Yapılacak işler:
[a] 15 Temmuz darbe girişimini anlatan metinden "Türk milletinin, 15" sözlerinden "direnişi bir destandı." sözlerine kadar olan bölümü hiç değiştirmeden çıkarın.
[b] 15 Temmuz direnişini konu alan metni son cümlesinden sonra devam ettirin.

---- Okunacak bölüm

Milletin, bir kısmı, TRT, Türksat, Emniyet Müdürlüğü, Valilik gibi stratejik kurumların etrafını korumaya alırken, bir kısmı da, askeri üslerin kapılarının önünde toplanıp, askerlerin kışladan çıkışlarını engellemeye çalıştı.

O gece Türk halkı olağan üstü bir mücadele verdi.

Özel Kuvvetler Grup Komutanı, Tuğgeneral Semih Terzi ve beraberindekiler saat 02.16'da Özel Kuvvetler Komutanlığı’nı ele geçirmek üzere, Gölbaşı'ndaki Özel Kuvvetler Komutanlığı’na gelmiş, hain komutan Semih Terzi, kahraman astsubay Ömer Halisdemir tarafından vurularak öldürülmüştü. İşte, kahraman astsubay Ömer Halisdemir’in FETÖ mensubu darbeci komutan hain Semih Terzi’yi vurması, darbenin seyrini değiştirdi.

Türk milletinin, 15 Temmuz mücadelesinde, 248 şehidimiz olurken, 2196 vatandaşımız da yaralandı. Türk milletinin, darbe girişimi karşısındaki direnişi bir destandı.
Türk milletinde destan çok, anlatmayla bitmez.

--------
---- Kayıtlı bilgiler

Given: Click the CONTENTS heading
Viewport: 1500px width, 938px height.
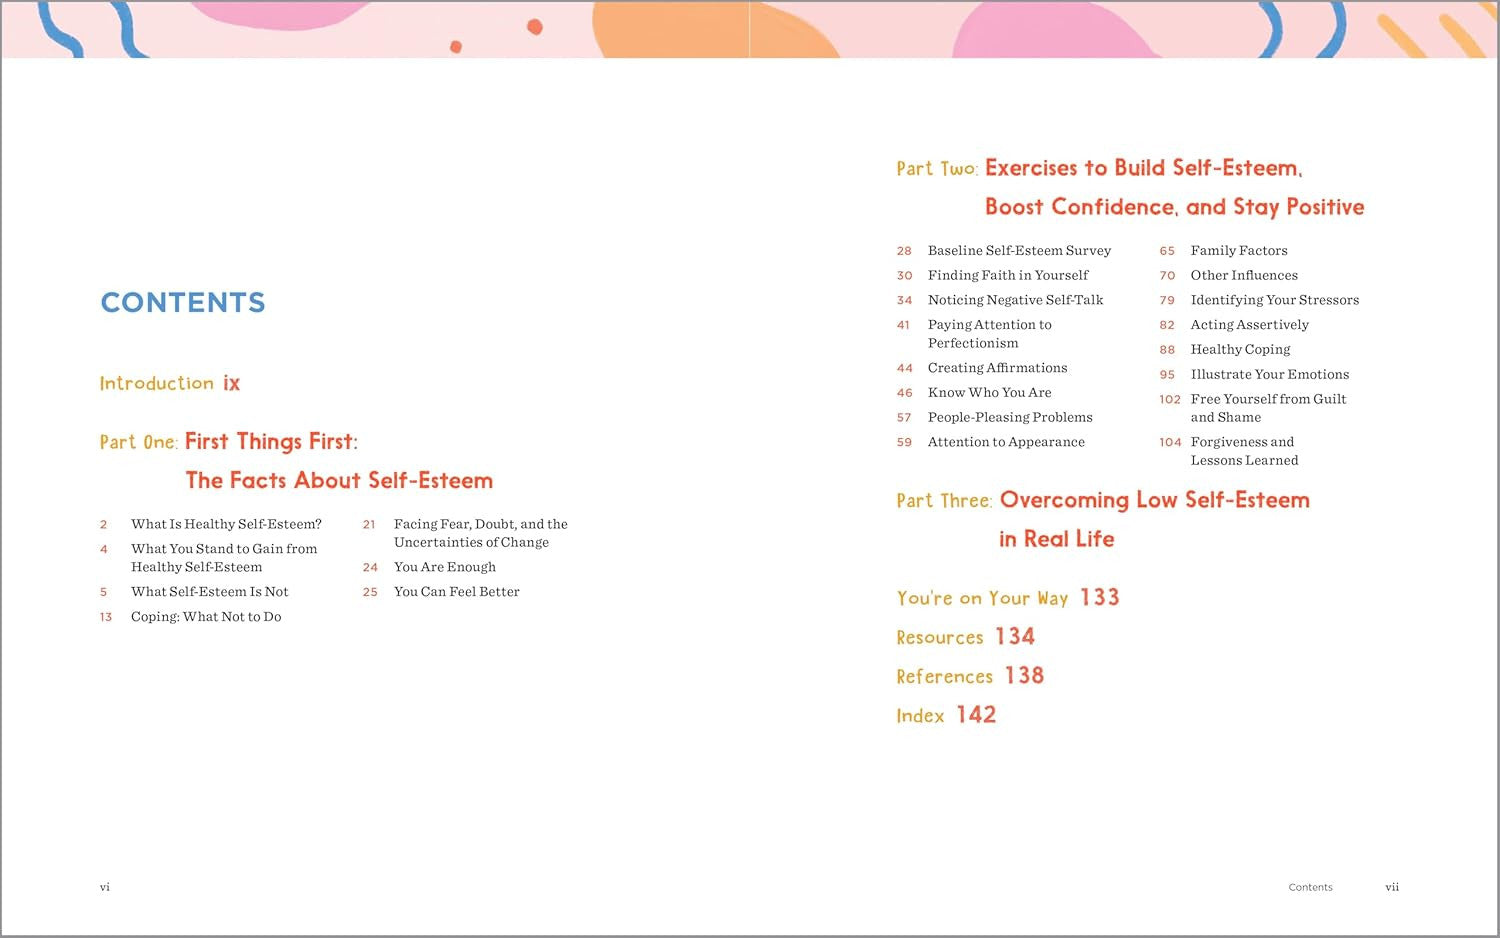Looking at the screenshot, I should [183, 303].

--------

Yanıtlar:
[a]
Türk milletinin, 15 Temmuz mücadelesinde, 248 şehidimiz olurken, 2196 vatandaşımız da yaralandı. Türk milletinin, darbe girişimi karşısındaki direnişi bir destandı.

[b]
Bu da, 15 Temmuz Destanı olarak tarihteki yerini almış oldu.

Atalarımızın kanları ile aldığı bu vatan topraklarında, özgürce yaşamak için, vatanın bütünlüğünü milletin birliği için korumak için insanlarımız gözünü bile kırpmadan canını her zaman feda edebileceğini tüm dünyaya ve içimizdeki hainlere Türk milleti bir kez daha göstermiş oldu.
Damarlarında asil kan dolaşan Türk insanının, bu ülkeyi, bu milleti karşılıksız sevdiğini, bütün alem gördü.

Darbe girişiminden sonra iki yılda, neler yaşandı?

Darbenin 2. yıl dönümünde şehitlerimizi dualar ve çeşitli etkinliklerle anıyoruz.
Pekala bu yaşanan ihaneti, halkın üstüne kurşun yağdıracak kadar gözü dönmüş, darbeci Fetullahçı Terör Örgütü ile mücadele konusunda, iki yılda neler yapıldı?

FETÖ örgütü Erzurum’un Pasinler ilçesinden çıkmış, şizofren bir hastanın kurduğu, basit bir örgüt değildir. İddia ediyorum ki, FETÖ örgütü, PKK örgütünden çok daha tehlikelidir.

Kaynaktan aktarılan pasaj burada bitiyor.